プロレスリング・ノアの「TEAM NOAH」齋藤彰俊が17日に愛知・名古屋市のドルフィンズアリーナ(愛知県体育館)で引退する。引退試合は、丸藤正道との一騎打ちに決まった。スポーツ報知では、波乱万丈だった34年あまりのプロレス人生を「齋藤彰…

 プロレスリング・ノアの「TEAM NOAH」齋藤彰俊が17日に愛知・名古屋市のドルフィンズアリーナ(愛知県体育館)で引退する。引退試合は、丸藤正道との一騎打ちに決まった。スポーツ報知では、波乱万丈だった34年あまりのプロレス人生を「齋藤彰俊ヒストリー」と題し引退試合の17日まで連載。第15回は「運命の同志『潮崎豪』」

(福留 崇広)

 2009年6月14日。三沢光晴が急逝した翌日の博多大会で潮崎豪が力皇猛との王座決定戦を制しGHCヘビー級のベルトを初めて奪取した。3か月後の9月27日、日本武道館で行われた「追悼大会」。超満員1万7000人が押し寄せた“プロレスリング・ノアの聖地”で齋藤は、潮崎のベルトに挑戦した。いつもの黒ではなく純白のコスチュームに身を包みリングインした。

 

 「はじめは自分に挑戦する資格はないだろうと思っていました。だけど、あの広島で対角線にいた潮崎が相手ならやるしかないという覚悟がありました。そして、三沢さんがシオに(これからのプロレスリング・ノアを)託していたことは三沢さんの姿から分かっていました。これは、自分がこんなことを言うのはおこがましいんですけど、もし自分が思っているような潮崎豪じゃなかったら潰すべきだと思ってリングに向かいました。それが自分がやらなきゃいけないことだと思いました。潰されたら、そこから這い上がればいい。這い上がれなければ彼の責任。そうじゃなければ自分が切腹するんで『介錯しろ』とも思いました。その意味で白装束にしました」

 覚悟は、武道館の前にリングで固めていた。9月12日の後楽園ホール大会。森嶋猛との一騎打ちで広島大会以来、封印していた「バックドロップ」を繰り出したのだ。ファンはどよめいた。それは、プロレスラーとして「すべてを受けきる」と「約束」した覚悟の表れだった。そして森嶋を破り、「追悼大会」での挑戦にたどり着いた。三沢さん最後の試合で闘った齋藤と潮崎。互いにすべてを出し切る壮絶な闘いとなった。結果は、三沢さんの必殺技「エメラルドフロウジョン」まで繰り出した潮崎のゴーフラッシャーに齋藤は敗れた。試合後、「三沢社長の跡を継いでプロレス界を引っ張っていってくれ。頼む」と潮崎へメッセージを送った。
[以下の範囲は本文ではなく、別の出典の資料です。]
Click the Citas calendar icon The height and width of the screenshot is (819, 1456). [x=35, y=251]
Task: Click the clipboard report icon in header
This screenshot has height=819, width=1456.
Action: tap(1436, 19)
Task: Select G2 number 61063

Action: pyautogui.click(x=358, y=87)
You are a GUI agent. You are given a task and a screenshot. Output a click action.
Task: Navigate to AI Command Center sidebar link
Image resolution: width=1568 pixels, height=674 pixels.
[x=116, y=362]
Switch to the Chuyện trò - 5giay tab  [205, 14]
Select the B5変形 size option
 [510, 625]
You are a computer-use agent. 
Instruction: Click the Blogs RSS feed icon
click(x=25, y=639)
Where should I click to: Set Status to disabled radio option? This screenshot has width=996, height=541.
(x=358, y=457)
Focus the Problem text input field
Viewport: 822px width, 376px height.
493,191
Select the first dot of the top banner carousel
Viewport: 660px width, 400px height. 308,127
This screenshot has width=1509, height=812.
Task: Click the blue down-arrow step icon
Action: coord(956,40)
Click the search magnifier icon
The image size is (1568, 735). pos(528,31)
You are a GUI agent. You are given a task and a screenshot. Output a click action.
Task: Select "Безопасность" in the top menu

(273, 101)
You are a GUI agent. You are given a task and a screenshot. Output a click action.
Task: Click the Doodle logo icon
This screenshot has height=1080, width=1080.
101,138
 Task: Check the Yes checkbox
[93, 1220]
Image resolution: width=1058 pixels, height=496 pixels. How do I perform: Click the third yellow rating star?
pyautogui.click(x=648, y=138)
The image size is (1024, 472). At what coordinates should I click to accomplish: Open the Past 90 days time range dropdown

 「シオは、GHCを初めて奪取してから3か月。ベルトを取った時、自分は正直『荷が重いだろうな。大変だな』と思ったこともあります。ただ、あの武道館で闘った時に、人間って役職が人を作ると言いますけど、急激な成長を感じました。『やらなきゃいけない』というシオの覚悟を感じました。試合が終わった時に『俺が信じていた潮崎豪だった』と震えました。人間の成長は、月日じゃないんだなとも思いました」

 激しく闘い、共闘もした。2012年10月26日には新潟市体育館で2人は、GHCタッグを奪取した。2か月後の12・9両国国技館大会で丸藤正道、杉浦貴に敗れ、翌13年に潮崎がノアを退団、全日本プロレスへ移籍する。齋藤も潮崎が離脱する1年前の12年からノアを離れフリーとしてリングに上がっていた。当時は、ノアの経営が危機的な状況にあった。しかし、14年に再びノア所属となり、潮崎も16年に方舟マットへ帰還した。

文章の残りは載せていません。